Я попытался что‑то сказать, как‑то утешить её, но не нашёл слов и, не разбирая дороги, бросился домой, где, перепугав Татьяну, в спешке раскрыл холодильник и наполнил целлофановый пакет колбасой, салом, сыром и всем, что попалось под руку.
Но наверху никого уже не было, только сумка валялась среди осколков кирпича и камней. Я обежал вокруг института, проверил трамвайную остановку – их не было.
«Может, вспомнит о пропаже и вернётся», – пошёл я обратно.
Подняв и отряхнув валявшуюся сумку, собрал рассыпанное, втиснул туда же свой пакет и оставил на видном месте.
— Что случилось‑то? – подозрительно глядела на меня жена.
— Ничего особенного, – расстроенно ответил ей.
— А закуска зачем? – принюхалась ко мне.
— Потом объясню. Налей чайку, пожалуйста.
Пока ужинал, рассказал Татьяне о случившемся и тут же пожалел.
— Ну вот и ты расстроилась! – поцеловал её в щеку.
— Неужели Дениска такой же станет? – спросила у меня. – Ты кому‑нибудь из них уши надрал?
— Знаешь, Татьянка, за детьми гоняться, а потом нашлёпать по мягкому месту – навряд чего поймут… По крайней мере, мне так кажется. То же самое и получится – сильный издевается над слабым.
— Так что же? По–твоему – дикость без наказания должна оставаться?..
И вновь штурмовщина. За неделю до майских праздников Бонапарт Куцев перешел на вахтовый метод – пару ночей спал на раскладушке в кабинете. Кац готовил рапорт вышестоящему начальству о производственных успехах, о выполнении соцсоревнования, об ударниках комтруда и просил поощрить наиболее отличившихся.
В конце рабочего дня в курилке появился Пашка.
— Просидел весь день, как петух на яйцах! – горько пожаловался Большому и, с интересом заглянув через плечо копавшегося в шкафу Васьки Плотарева, воскликнул: – Ого! Сколько майонезных банок накопил… весь цех свободно мочу на анализы сдать может.
Плотарев мгновенно захлопнул шкаф и поправил сбившуюся под чепчиком причёску.
— Смотри‑ка, разбавляет!.. Раскроил своего мастерюгу, – позавидовал Большой, наблюдая за Пашкиным кадыком и пустеющей баночкой.
— Бр–р-р! – вздрогнул Заев, закусывая жвачкой. – Для настоящего мужчины жвачка не удовольствие, а способ маскировки от начальства, – вновь уставился на открывшего шкаф и потерявшего бдительность Плотарева. – Если их сдать, наверное, на шафранчик наскрести удастся…
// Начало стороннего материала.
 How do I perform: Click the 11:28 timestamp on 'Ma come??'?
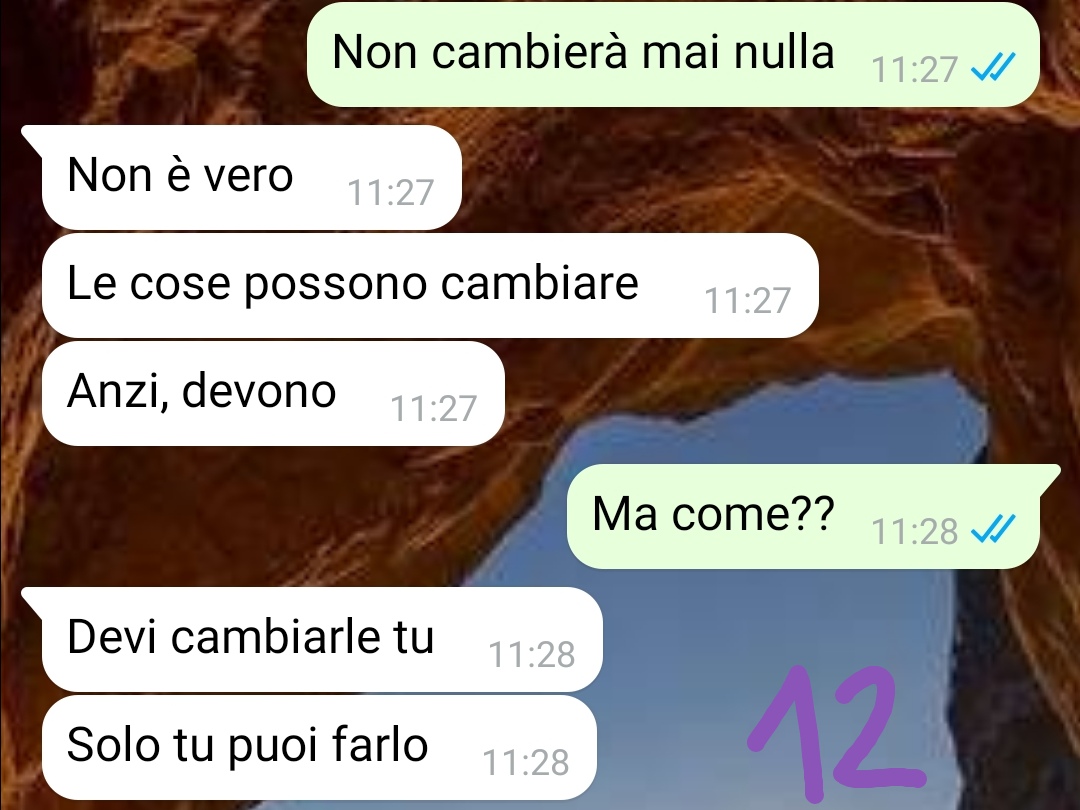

— Чего уж на шафранчик? – отчего‑то вздохнул Большой. – Кооператив надо открывать под названием «Российский пролетарий», закатывать в баночки пепел из крематория и продавать в Африке каннибалам с этикеткой «Растворимые жареные люди».
— Бе–е-е! – затошнило Заева. – А почему «Российский пролетарий?» – поинтересовался он, вытирая заслезившиеся глаза.
— Потому что заграничное лучше покупают, – вразумил его Большой.
23
Вместе со всем прогрессивным человечеством цех встретил Первое Мая и готовился праздновать День Победы.
Вечером пятого мая как порядочный глава семейства повёл Татьяну с Дениской в цирк. Оттуда возвращались уже затемно.
У ярко освещенного ресторана «Москва» тротуар оказался забит весёлой молодой компанией горцев. Слышались их гортанные крики и смех.
«Видно, выгодно гвоздики продали и отмечают», – подумал я.
Обычно здесь дежурил милицейский патруль, но сейчас его не было.
«Вызвали куда‑нибудь, – автоматически отметил, обходя сбоку шумную компанию. – Чего ржут, каракулевые жеребцы?.. Весь тротуар заняли…»
Случайно заглянул в середину образованного ими круга. С удивлением увидел маленькую бабульку с каким‑то девчоночьим, пухлощеким лицом. Седые, коротко стриженные под горшок волосы прикрывал синий берет, молодцевато сдвинутый набок. На мужском двубортном пиджаке с широкими лацканами рыбьей чешуёй блестели от неоновых букв ресторана многочисленные медали. Из‑под длинной, в широкую полосу юбки выглядывали стоптанные белые туфли времён победы на Курской Дуге.